Around 1910, Mansaku Kurita came to El Paso through Mexico. He once worked for the railroad company, [and] then he started farming in Colorado...In Colorado, he was in real good shape financially, but he got wiped out when his crops failed, so his friend Kuniji Tashiro called him in 1928 to come to New Mexico and farm there for a year. Then he came to El Paso. By the time he settled down in El Paso, he was financially secure. Mansaku married Teru, a woman from Shizuoka [Japan], who was about five years younger than he. When Mansaku called for Teru, she lived in Kansas. Teru had a college education and taught school in Japan. Later she worked as a midwife to many Mexicans in El Paso, and was known as the mother of El Paso.1

For Nikkei, life in Arizona pre-World War II and during the war was markedly different from that in Colorado in important respects. By 1910 Colorado had some 2,500 Japanese immigrants, while fewer than 400 people of Japanese ancestry resided in Arizona; by 1940 Colorado claimed close to 3,225 Nikkei and Arizona nearly 900. The prewar distribution of these two states’ Nikkei populations was also very different. Most Japanese Coloradans were scattered around their state in modest-sized farming communities; there was also a comparatively dense cluster in the area of Denver, where they were supported by the budding Japantown located within the city’s deteriorated core. In contrast, Japanese Arizonans—who were primarily agriculturalists—congregated in the Salt River Valley’s Maricopa County, in central Arizona, where they found rudimentary ethnic support systems in Phoenix, Glendale, Tempe, and Mesa.

**Material**.
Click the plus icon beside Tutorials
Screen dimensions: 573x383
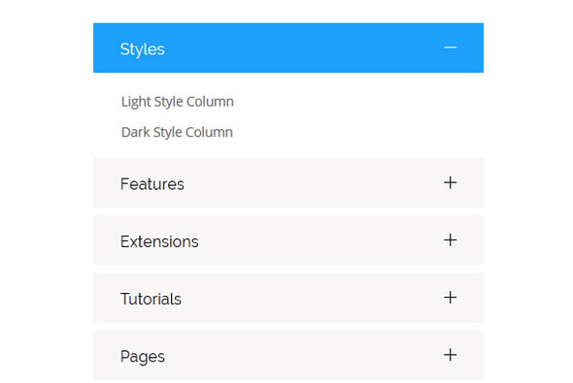tap(451, 298)
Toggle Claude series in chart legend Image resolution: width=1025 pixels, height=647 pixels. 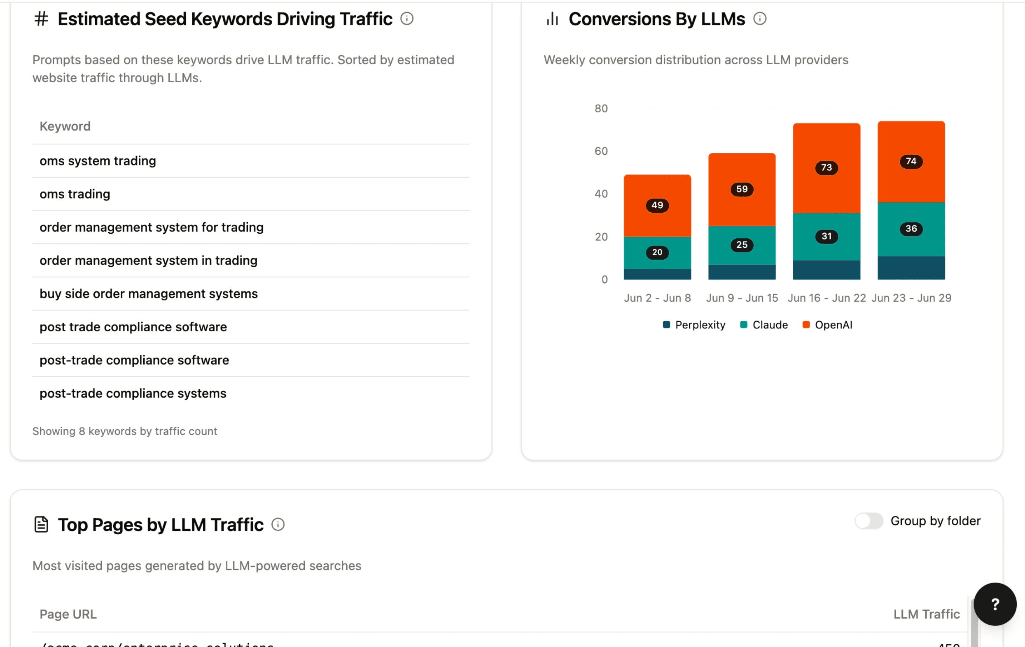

**Stated problem 1**.
According to the passage on Nikkei in the Southwest, about how many people of Japanese ancestry lived in Colorado by 1940?
**Stated problem 2**.
Write one more paragraph that carries the passage on Nikkei in the Southwest forward from its final sentence.

**Written reply 1**.
Close to 3,225.

**Written reply 2**.
Another distinguishing feature differentiating life for Japanese in Arizona and Colorado during this era is that Nikkei in Arizona had to contend with a greater degree of legal and extralegal prejudice, discrimination, and outright racism than those residing in Colorado. This is not to say that Colorado’s anti-Japanese climate was mild or sporadic—in fact, it was both severe and unremitting, as historian Kara Miyagishima has copiously documented. In the early twentieth century, because Colorado’s laboring class generally viewed “little yellow men” from the Far East to be “invading” their state and, as railroad, mining, and farm workers, they were felt to be posing unfair employment competition. To counter this perceived problem, labor groups excluded them by creating associations such as the Japanese and Korean Exclusion League founded by the Colorado State Federation of Labor in 1908. Even after the Issei bachelors progressively transformed the Nikkei population within Colorado from one dominated by mobile laborers with a bird-of-passage mentality to one characterized by stabilized family-based farm and commercial enterprises, nativist groups organized against the Nikkei to hinder their ascent of the social and economic ladder. “Like the Negroes of the South,” writes Miyagishima, “the Japanese were accepted without rancor only so long as they remained in their place.”2 In Denver, where by 1920 some 85 percent of the population was native-born, restrictive covenants and similar segregating mechanisms were imposed, leaving only the city’s Skid Row area open for residency by Nikkei and other people of color. With the onset of World War II, Colorado—and Denver, in particular— experienced a large infusion of Nikkei from the West Coast. Many arrived in Colorado during the period of “voluntary evacuation” and afterwards, with a large number settling there as a consequence of temporary work leaves and semipermanent resettlement from the WRA camps.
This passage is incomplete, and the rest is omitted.